Phillips said Messner’s and Want’s cases were fairly easy, but there have been situations in which she has advised people they need an attorney.

“If it’s going to be high conflict, if there’s lots of property in a sort of complicated financial situation, they really should consult an attorney,” she said. “I refer them to the Volunteer Lawyers Project, or the bar association has a referral program.”

Robert Marden, a Waterville lawyer who is the supervising attorney for the Family Law Project, said Phillips has ensured the program has continued, and without her dedication and Sandy’s support of her volunteerism, it probably would not continue.

He said the model for providing services is unique, and most other assistance programs are staffed by legal service organizations such as Pine Tree Legal. Ten to 15 years ago, there was a greater effort to have legal assistance programs in courts, but it has been a volunteer effort on everyone’s part because of lack of funding, according to Marden.

“There’s been talk in past years to even go to a kiosk system in courts, where every court would have a uniform computer that people could have access to and perhaps a printer for forms; and that has, I think, really been held in abeyance because of lack of funding. Pine Tree Legal assistance has been a leader for years in the creation of user-friendly forms in the family law area, and preparation and upkeep and upgrade of software programs for the public to use and access for family-law-related questions,” Marden said.

One of only a handful of such volunteers in the state, Phillips provides a personal, rather than online, resource for people. Her knowledge, experience, common sense and people skills provide an invaluable resource that the bar association rightly recognized, according to Marden.

“It’s a wonderful honor for her, and it’s particularly great that they can recognize folks who are providing such direct service,” he said.
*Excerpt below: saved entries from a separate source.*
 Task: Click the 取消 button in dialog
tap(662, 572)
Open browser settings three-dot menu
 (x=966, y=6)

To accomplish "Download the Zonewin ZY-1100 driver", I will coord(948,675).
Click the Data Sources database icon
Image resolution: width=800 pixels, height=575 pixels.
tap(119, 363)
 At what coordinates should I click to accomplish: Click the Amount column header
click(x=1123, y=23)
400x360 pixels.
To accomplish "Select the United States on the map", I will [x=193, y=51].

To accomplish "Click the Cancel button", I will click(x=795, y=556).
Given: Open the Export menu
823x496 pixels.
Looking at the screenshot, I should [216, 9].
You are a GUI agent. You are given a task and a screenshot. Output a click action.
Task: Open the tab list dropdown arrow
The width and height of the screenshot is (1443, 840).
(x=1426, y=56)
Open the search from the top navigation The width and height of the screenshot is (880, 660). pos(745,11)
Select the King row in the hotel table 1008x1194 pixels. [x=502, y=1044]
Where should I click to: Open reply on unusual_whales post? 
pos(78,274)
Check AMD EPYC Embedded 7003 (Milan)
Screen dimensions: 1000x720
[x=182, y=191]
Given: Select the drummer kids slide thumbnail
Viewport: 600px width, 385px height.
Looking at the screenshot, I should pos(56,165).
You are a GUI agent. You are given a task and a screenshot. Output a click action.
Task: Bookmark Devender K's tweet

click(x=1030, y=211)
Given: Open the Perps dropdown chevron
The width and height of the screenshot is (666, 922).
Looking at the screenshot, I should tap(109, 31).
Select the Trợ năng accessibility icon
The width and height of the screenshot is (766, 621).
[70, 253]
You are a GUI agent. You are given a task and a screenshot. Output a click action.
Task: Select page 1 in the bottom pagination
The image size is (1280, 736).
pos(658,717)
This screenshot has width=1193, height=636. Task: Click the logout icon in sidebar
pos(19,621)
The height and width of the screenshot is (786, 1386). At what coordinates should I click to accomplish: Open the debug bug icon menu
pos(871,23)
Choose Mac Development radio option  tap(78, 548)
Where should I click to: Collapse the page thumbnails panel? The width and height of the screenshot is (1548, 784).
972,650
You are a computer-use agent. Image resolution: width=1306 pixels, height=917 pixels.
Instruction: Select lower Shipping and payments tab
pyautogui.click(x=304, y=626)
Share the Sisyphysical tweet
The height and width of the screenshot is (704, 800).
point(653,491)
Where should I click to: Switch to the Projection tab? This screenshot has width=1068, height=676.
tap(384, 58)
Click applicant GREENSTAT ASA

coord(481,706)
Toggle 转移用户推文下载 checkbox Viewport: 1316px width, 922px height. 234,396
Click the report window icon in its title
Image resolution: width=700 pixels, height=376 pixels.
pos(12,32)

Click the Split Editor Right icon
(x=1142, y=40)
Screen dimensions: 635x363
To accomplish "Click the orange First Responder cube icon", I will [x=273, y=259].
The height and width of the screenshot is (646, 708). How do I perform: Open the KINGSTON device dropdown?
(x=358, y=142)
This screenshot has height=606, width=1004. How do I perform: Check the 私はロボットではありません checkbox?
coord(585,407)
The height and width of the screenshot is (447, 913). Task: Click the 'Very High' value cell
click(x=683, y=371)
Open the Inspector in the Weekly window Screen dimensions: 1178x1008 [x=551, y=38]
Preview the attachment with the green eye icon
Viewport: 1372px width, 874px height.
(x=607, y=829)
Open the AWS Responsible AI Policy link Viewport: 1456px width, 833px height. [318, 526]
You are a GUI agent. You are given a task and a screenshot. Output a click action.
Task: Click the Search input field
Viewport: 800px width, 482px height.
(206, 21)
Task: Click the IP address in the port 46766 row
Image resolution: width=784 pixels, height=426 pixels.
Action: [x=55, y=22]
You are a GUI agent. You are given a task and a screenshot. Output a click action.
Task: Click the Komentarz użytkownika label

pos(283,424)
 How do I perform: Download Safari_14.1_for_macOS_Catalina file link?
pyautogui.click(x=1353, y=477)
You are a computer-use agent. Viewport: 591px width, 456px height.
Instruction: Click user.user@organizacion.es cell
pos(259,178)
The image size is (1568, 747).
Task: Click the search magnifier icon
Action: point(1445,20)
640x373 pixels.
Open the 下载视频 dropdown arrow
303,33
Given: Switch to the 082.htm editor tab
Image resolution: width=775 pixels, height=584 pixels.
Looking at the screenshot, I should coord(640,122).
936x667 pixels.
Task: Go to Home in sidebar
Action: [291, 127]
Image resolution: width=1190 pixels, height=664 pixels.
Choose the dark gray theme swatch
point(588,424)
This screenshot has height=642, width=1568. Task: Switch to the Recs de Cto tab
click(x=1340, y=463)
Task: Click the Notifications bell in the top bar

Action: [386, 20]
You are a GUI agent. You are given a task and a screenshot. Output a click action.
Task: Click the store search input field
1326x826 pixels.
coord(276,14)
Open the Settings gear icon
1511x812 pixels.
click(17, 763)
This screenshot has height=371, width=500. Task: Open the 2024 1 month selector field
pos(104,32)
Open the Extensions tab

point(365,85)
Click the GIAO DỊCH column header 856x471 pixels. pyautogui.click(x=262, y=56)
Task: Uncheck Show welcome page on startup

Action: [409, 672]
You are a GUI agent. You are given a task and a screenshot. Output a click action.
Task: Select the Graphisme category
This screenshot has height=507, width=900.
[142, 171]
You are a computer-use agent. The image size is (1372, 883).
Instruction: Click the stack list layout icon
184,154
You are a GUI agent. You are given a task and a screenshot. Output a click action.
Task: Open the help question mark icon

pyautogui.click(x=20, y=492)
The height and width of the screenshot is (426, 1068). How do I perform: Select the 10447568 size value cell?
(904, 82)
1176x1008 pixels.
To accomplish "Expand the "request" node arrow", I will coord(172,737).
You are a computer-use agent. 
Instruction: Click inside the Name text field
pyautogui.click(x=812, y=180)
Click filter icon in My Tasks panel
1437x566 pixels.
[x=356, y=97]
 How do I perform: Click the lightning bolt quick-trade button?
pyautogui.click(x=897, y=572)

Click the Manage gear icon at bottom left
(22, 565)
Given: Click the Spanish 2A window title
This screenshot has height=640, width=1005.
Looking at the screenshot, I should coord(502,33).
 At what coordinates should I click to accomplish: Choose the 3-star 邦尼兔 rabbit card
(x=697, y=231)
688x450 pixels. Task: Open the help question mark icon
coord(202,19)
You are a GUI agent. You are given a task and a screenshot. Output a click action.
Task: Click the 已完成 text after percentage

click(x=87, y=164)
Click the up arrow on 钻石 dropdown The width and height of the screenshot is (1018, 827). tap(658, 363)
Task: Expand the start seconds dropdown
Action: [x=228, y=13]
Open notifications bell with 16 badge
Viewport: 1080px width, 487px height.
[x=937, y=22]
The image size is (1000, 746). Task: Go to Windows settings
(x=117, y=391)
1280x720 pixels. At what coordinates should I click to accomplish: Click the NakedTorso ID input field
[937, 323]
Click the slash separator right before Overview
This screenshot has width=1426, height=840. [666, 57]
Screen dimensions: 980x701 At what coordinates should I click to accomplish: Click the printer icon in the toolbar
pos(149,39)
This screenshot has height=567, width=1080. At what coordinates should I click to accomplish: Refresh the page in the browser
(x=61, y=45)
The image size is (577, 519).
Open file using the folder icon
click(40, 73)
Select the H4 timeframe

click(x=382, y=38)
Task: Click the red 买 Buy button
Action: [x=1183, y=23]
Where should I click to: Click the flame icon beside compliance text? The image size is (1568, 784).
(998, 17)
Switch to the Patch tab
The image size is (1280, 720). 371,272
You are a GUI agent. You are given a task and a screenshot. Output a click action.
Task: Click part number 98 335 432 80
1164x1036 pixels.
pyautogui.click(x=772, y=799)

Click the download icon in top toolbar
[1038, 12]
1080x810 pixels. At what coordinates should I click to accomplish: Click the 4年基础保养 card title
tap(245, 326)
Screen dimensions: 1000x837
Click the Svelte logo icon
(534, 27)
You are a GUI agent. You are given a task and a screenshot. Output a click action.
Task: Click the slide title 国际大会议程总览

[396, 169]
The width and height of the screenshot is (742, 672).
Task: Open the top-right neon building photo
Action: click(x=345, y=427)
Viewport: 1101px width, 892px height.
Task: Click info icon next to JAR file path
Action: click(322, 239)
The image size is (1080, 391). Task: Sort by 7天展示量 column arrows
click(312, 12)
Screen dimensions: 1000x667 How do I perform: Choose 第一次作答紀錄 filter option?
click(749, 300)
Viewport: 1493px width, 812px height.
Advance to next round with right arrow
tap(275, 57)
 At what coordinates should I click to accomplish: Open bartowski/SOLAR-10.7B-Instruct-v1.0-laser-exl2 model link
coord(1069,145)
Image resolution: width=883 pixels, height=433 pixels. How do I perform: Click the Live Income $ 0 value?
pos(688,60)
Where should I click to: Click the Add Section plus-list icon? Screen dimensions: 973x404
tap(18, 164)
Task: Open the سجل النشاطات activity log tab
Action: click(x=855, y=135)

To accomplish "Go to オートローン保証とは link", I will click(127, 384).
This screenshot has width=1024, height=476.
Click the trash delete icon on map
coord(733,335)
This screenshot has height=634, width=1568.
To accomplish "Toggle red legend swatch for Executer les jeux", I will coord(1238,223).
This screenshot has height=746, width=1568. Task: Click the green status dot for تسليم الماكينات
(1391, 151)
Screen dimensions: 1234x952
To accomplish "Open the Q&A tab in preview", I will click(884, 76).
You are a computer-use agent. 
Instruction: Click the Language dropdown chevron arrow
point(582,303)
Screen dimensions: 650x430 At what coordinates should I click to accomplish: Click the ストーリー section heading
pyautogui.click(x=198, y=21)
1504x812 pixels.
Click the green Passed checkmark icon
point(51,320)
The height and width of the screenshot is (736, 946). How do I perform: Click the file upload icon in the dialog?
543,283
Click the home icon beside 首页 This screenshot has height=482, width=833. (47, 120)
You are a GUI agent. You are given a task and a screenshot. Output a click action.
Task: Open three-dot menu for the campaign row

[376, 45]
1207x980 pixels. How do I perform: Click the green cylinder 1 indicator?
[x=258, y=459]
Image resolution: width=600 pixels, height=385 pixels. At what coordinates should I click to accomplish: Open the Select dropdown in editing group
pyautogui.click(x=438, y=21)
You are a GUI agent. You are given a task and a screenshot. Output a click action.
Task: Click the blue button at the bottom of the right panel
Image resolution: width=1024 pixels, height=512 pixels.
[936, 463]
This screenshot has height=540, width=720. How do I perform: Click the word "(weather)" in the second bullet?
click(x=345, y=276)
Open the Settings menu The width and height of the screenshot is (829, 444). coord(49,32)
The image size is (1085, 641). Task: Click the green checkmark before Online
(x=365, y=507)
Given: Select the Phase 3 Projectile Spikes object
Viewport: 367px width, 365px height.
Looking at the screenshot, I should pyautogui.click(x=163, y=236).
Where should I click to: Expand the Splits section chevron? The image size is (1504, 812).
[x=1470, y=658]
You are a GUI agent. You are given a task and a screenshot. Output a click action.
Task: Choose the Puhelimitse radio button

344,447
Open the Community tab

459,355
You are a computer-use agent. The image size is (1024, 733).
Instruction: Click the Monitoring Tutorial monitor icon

Phillips has gone above and beyond the call of duty in her work, he said.

“The community has certainly been better for it,” he said.

At the courthouse Wednesday, District Court Judge Patrick Ende entered the clerk’s office, where Phillips introduced herself and they discussed her volunteer work. Ende said that in the past, he did similar work at Pine Tree Legal.

“It’s a great help for people who have no money and not a clue about how to begin,” he said of Phillips’ work.

Amy Roy, an assistant clerk at the court 16 years, concurred.

“It is a big help, and I don’t know what we’re going to do when she’s gone,” Roy said.

Phillips said she and her husband both will retire this summer, and they plan to move back out west, likely to New Mexico, where he grew up and where they will be closer to their only child, Tina, 27, who is a child abuse investigator in Texas.

Meanwhile, Sandy said in his letter to the bar association supporting Phillips’ nomination that the Family Law Project started as an innovative plan by which staff members from various offices would go to the court on a rotating basis to meet with people needing help; but over time, involvement by other offices diminished. Phillips has kept the program going.

“For many years now, Martha has been the Courthouse Project,” Sandy said.

Phillips, he said, is deserving of the Ballou award for all the years she has labored diligently and well, in and for the legal profession.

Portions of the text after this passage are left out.